What skills do you need to practice community work?   

AND

Do you think you would be interested in undertaking community work in your future career, and if so, what appeals to you about this approach?

(Answer this in 250 words)

 

Question 2/section 2 (Humanism, Existentialism and Spirituality)

Carl Rogers has had an enormous influence on social work practice with his humanistic approach to working with people.  It has profoundly impacted on the development of our ethical standards for practice and Code of Ethics.

However, there are many criticisms that it is unrealistic to think that we can practice this way in the 'real world' of the modern state which is pushing the use of evidence-based interventions that can be measured for 'success'.  

What do you think?   I'm going to ask some challenging questions in this section .....

TASK..

Can we remain true to the core principles of Roger's approach to people and be genuinely empathic, congruent, non-judgmental and give unconditional positive regard to all?  

Is it getting harder to hold the belief that people are fundamentally 'good' and that each person is striving for happiness and self-actualisation?  Is this being naive?  

Are we deluding ourselves and not facing the reality of modern life?  

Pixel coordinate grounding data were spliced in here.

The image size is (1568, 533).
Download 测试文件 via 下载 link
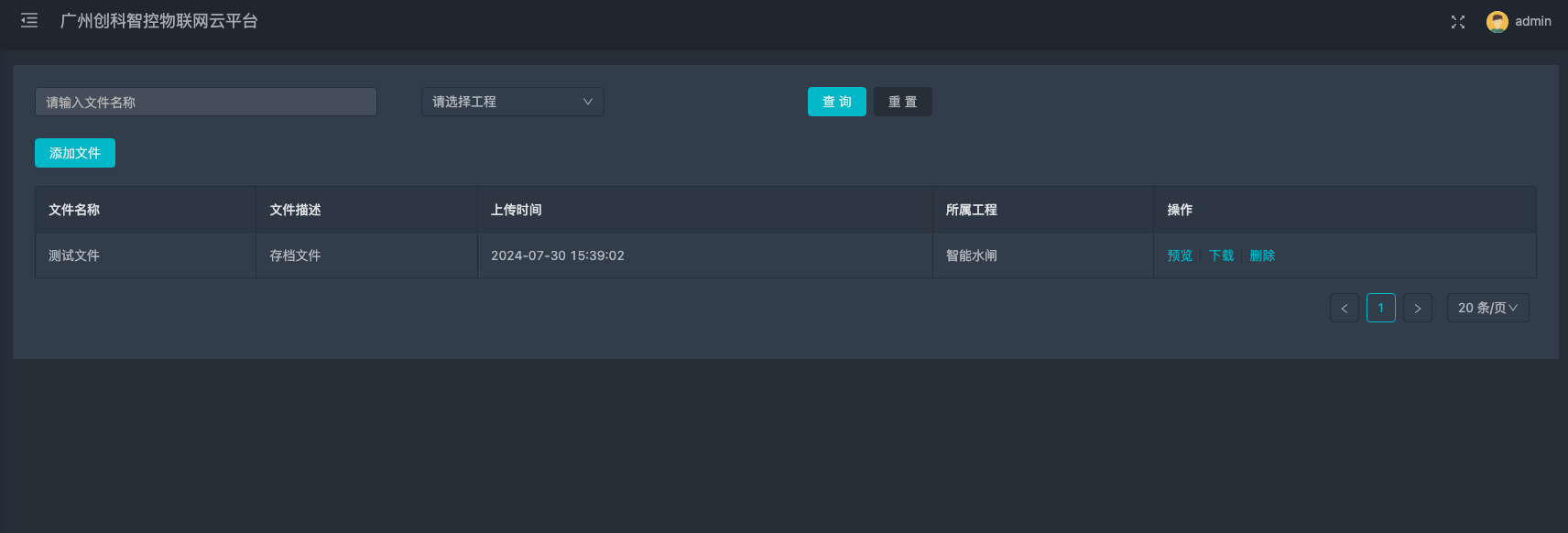(1221, 256)
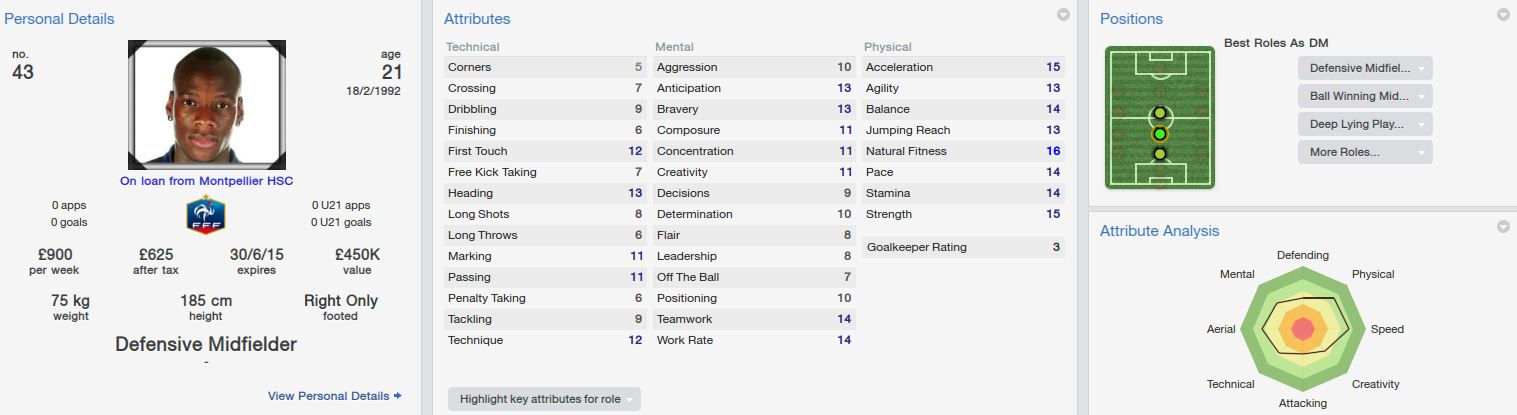The image size is (1517, 415).
Task: Click the red center of attribute polygon
Action: [1302, 328]
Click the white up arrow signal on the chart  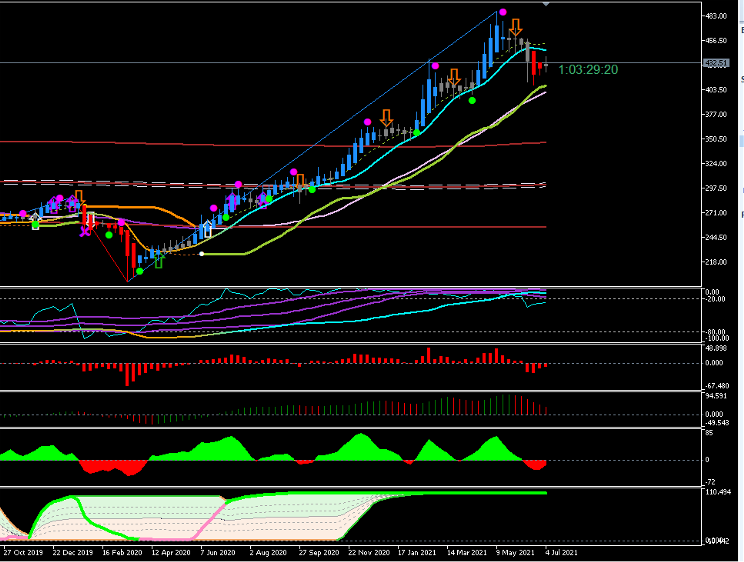point(208,229)
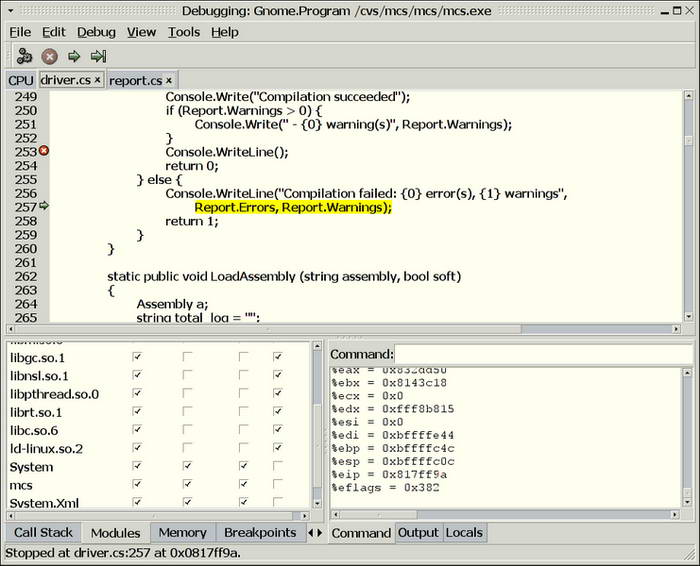Close the driver.cs tab
This screenshot has width=700, height=566.
(x=98, y=81)
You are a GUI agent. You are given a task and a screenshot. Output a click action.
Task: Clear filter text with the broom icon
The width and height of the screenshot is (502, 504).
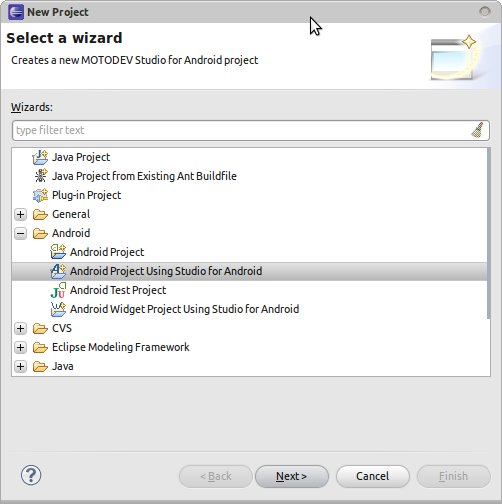point(477,130)
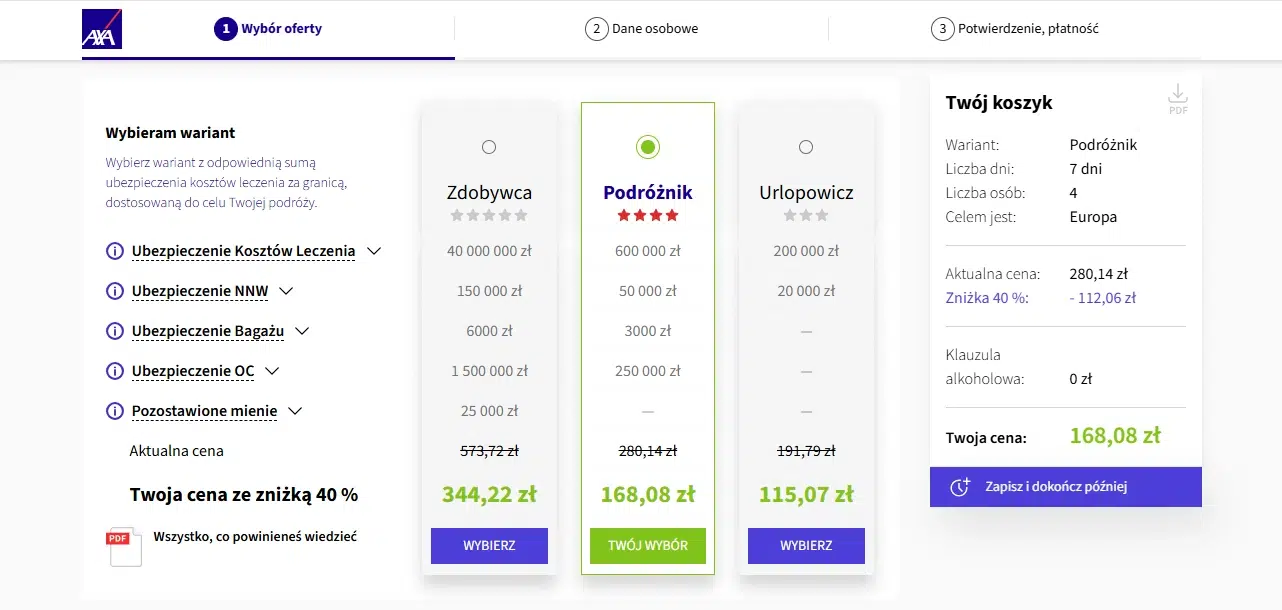Show info icon for Ubezpieczenie OC
1282x610 pixels.
point(115,371)
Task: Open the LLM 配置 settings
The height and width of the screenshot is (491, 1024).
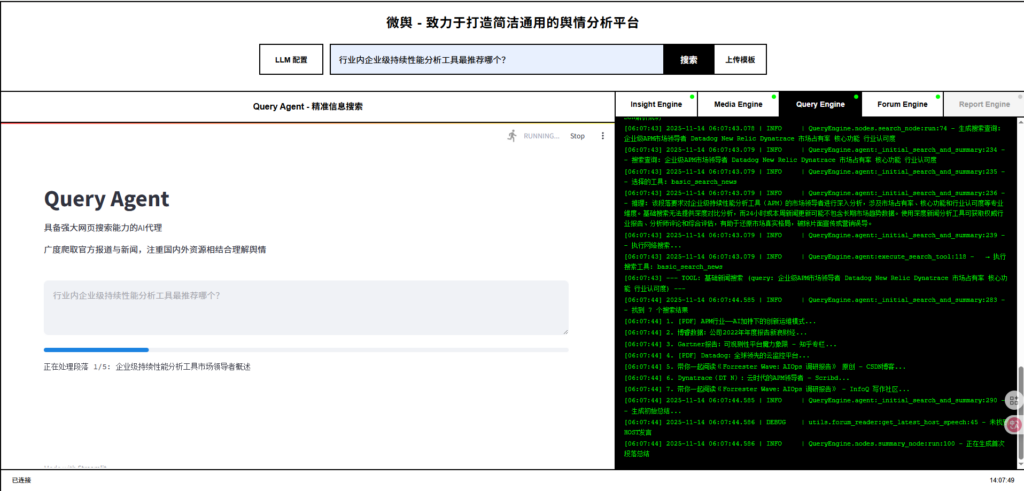Action: tap(291, 60)
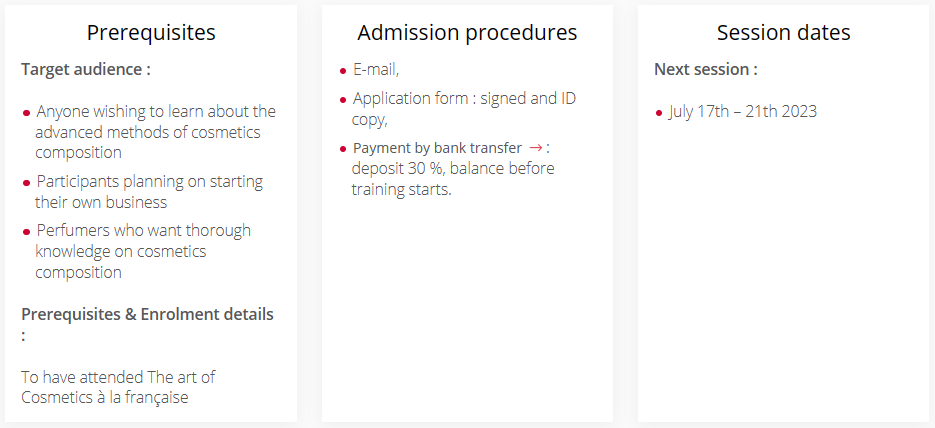This screenshot has height=428, width=935.
Task: Click The art of Cosmetics à la française text
Action: tap(118, 387)
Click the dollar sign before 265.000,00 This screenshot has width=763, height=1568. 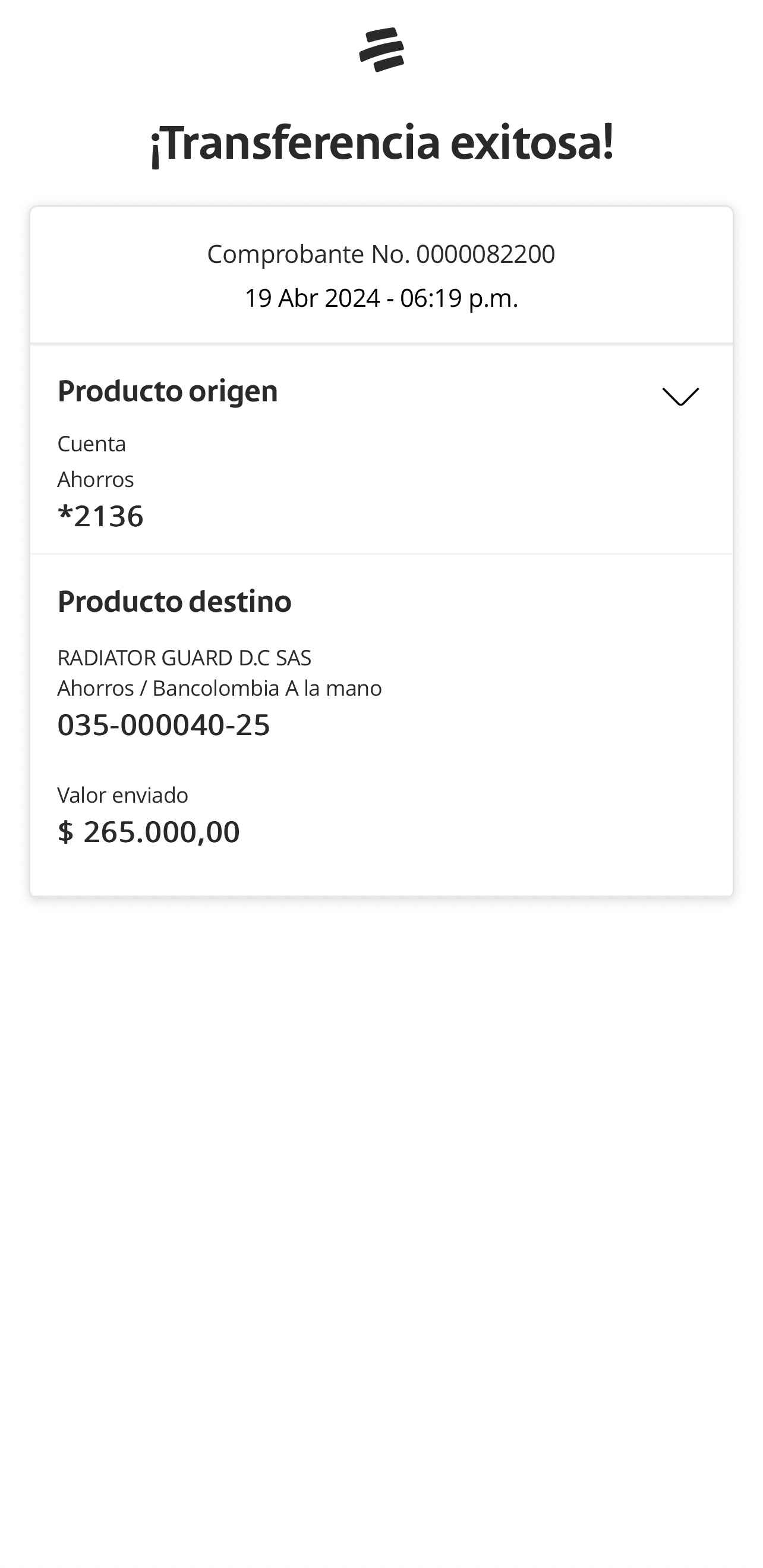click(65, 831)
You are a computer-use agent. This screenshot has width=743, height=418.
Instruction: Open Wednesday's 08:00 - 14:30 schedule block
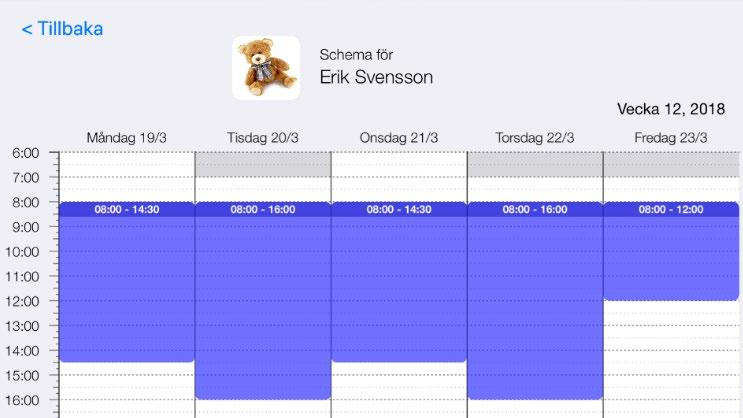pos(399,282)
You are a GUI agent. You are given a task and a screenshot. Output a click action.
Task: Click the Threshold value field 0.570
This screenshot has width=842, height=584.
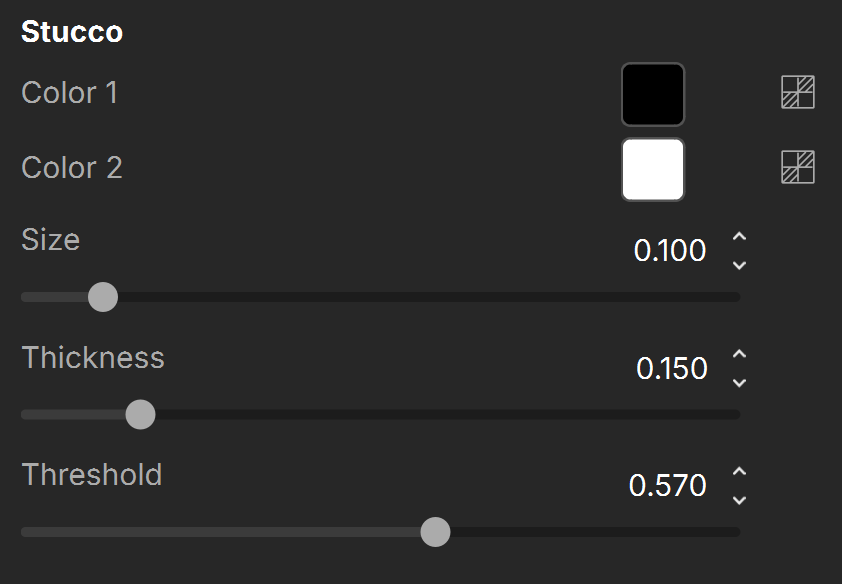tap(667, 486)
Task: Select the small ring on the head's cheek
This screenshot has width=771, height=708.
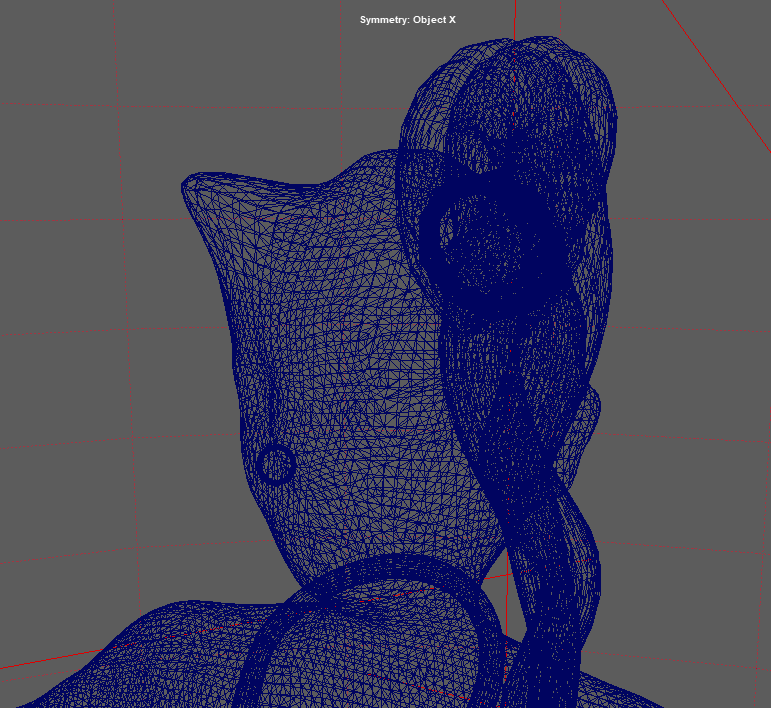Action: click(276, 464)

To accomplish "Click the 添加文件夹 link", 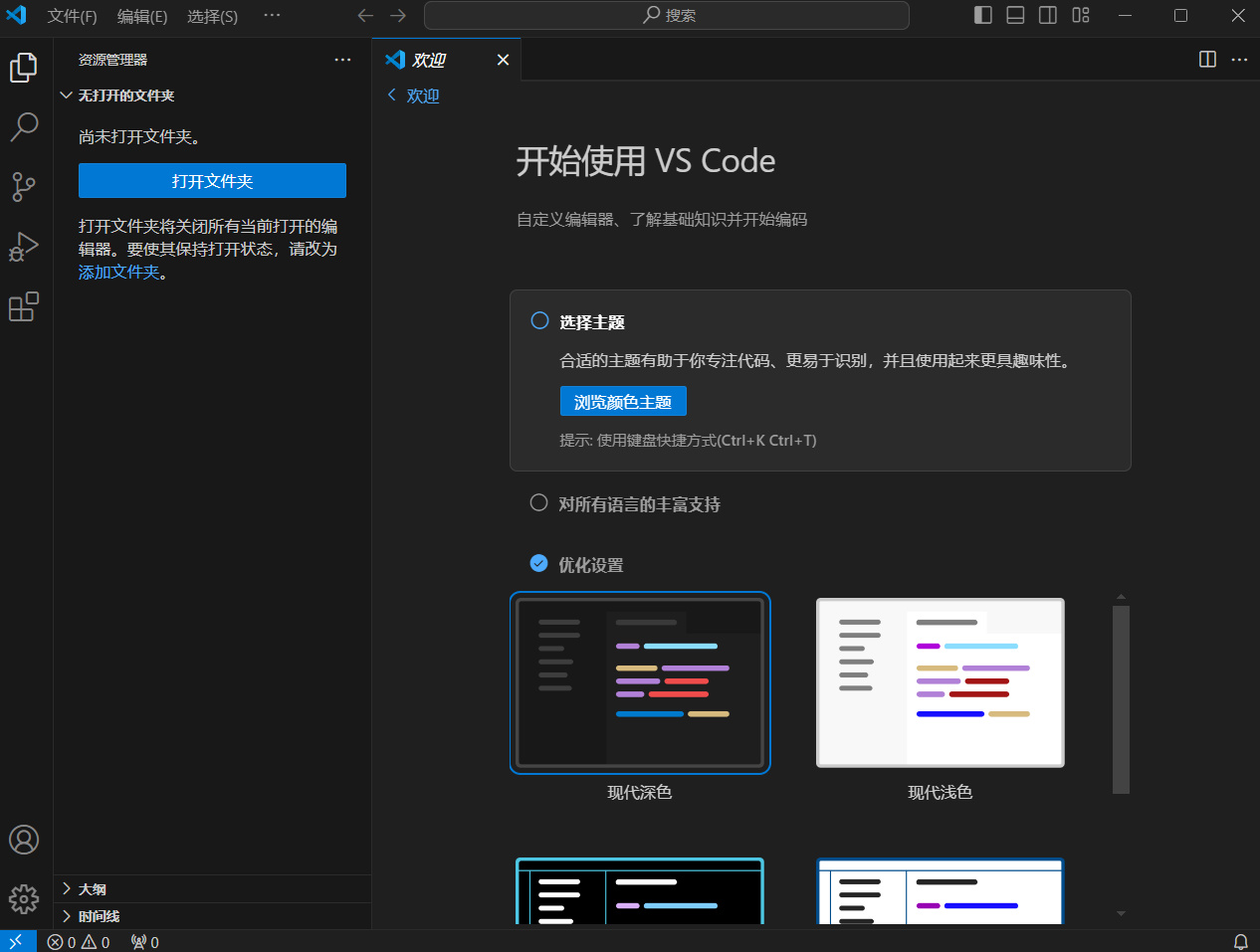I will click(118, 272).
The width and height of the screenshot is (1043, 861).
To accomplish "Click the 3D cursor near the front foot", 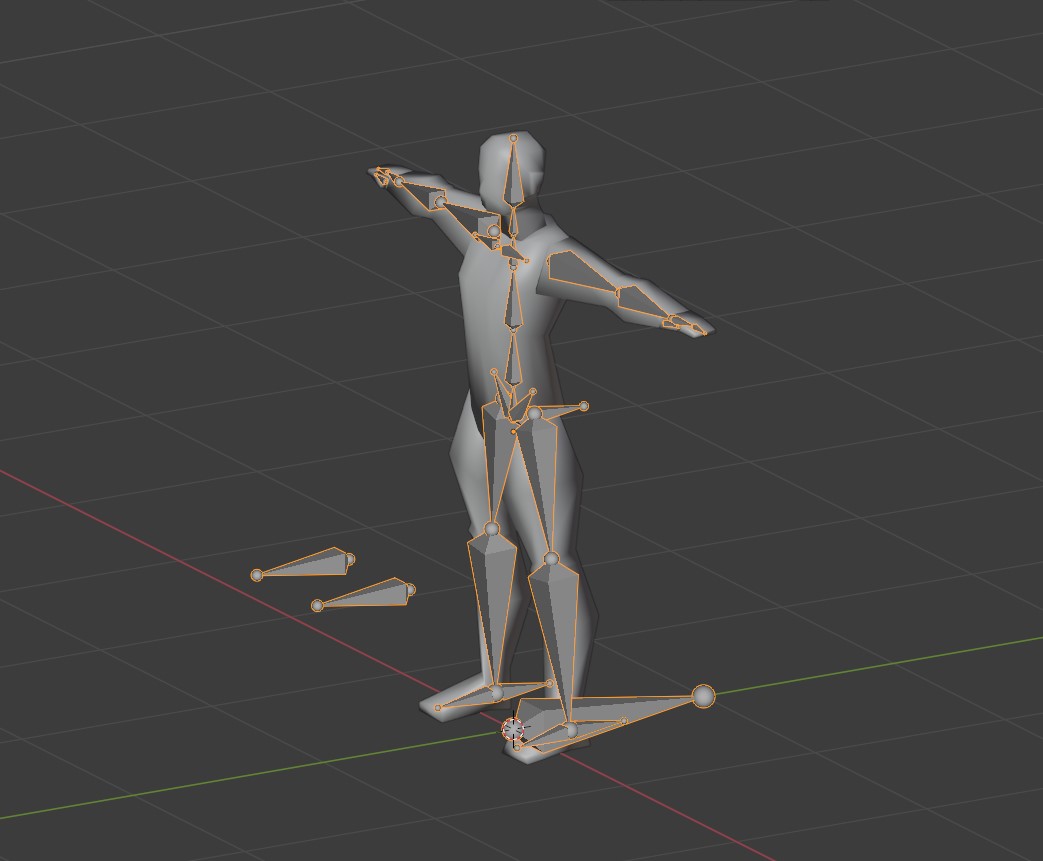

Can we possibly live up to the ethical expectations of this approach?

(Answer this in 250 words)

Question 3/section 3 (Advocacy and Empowerment)

While we may think Advocacy is relatively straight forward to explain, it is still a challenge to ensure that when you, as a social worker, advocate for a client or group or community, that you do it in such a way that your voice doesn't overpowers theirs.  And even more challenging, that you don't disempower them by the type of advocacy that you facilitate.  Sometimes we forget the knowledge and power that we hold at our fingertips, and we leap right in and 'solve' a person's problem by advocating for them, when in fact, they just wanted advice about how to solve their own problem.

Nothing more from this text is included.